A lacquered dish of mixed nuts, wasabi peas,
rice crackers shaped like spicy waning moons.
A drunk man leaning into his hot sake cup
talks to the mama-san who dries dishes and smokes.
Smokes and rasps a throaty Japanese,
Yu-san, shall I turn the baseball on?
In the toilet, my knees knock the door
as soon as I sit to remind me I shouldn't be here,
a sitter, and I can still hear the mama-san rasping
to the man at the table, just inches away,
in a place for men to sleep-drink and stammer.
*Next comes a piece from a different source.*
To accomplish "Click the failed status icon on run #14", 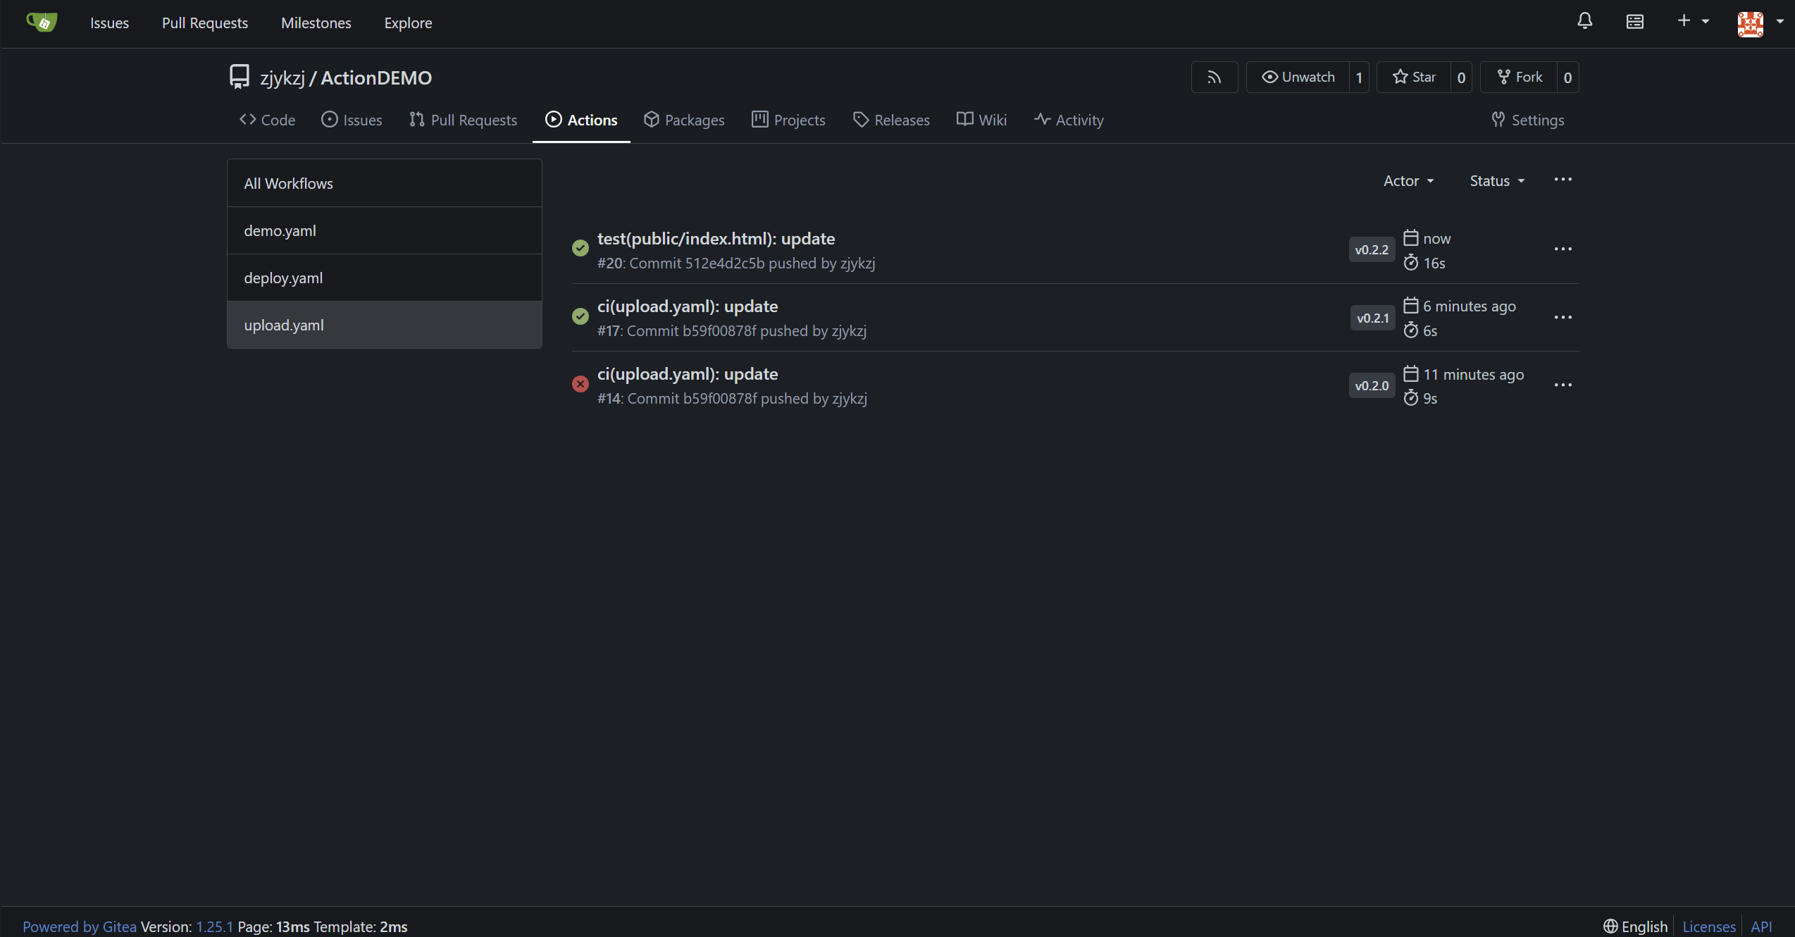I will (x=580, y=384).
Even the toilet graffiti is in scratch I can't decipher-
intricate scribbles, cartoon drawings of big-titted
women and animals. Kaomoji, sweating ink.
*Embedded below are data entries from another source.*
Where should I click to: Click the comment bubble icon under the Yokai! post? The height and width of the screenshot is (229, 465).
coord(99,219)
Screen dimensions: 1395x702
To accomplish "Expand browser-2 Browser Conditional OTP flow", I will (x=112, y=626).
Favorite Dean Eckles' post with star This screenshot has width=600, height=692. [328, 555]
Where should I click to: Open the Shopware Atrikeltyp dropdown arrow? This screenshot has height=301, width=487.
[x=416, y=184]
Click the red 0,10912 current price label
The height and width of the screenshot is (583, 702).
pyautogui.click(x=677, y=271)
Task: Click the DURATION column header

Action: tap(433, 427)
This town was different once-
geisha layered with gold-threaded kimono
shifted through wood slat windows, shuffled
along these alleys, sat in smoke-filled rooms
charming men for high fees.
These brothels are bars now.
The only women, old and callous, pour drinks
for drunk men, but know the ghosts of girls
who moved through these make-shift drinking rooms
when they were still filled with trinkets,
tapestries and laughter; girls who knew
these broken men and made them beautiful.
- Aiko Harman
Aiko Harman is a Los Angeles native living in Scotland while she completes an MSc in Creative Writing at the University of Edinburgh. She has also lived in Japan, teaching English to high school students and spending time with her maternal family there. Aiko's poetry is published in Anon, The Glasgow Review, and Fuselit, among others. She is the winner of the 2009 Grierson Verse Prize and a recipient of the William Hunter Sharpe memorial scholarship in creative writing. Aiko was a Poet in Residence at the London Poetry Festival this August, where she celebrated her 25th birthday to massive fanfare and poetry... well, at least to poetry.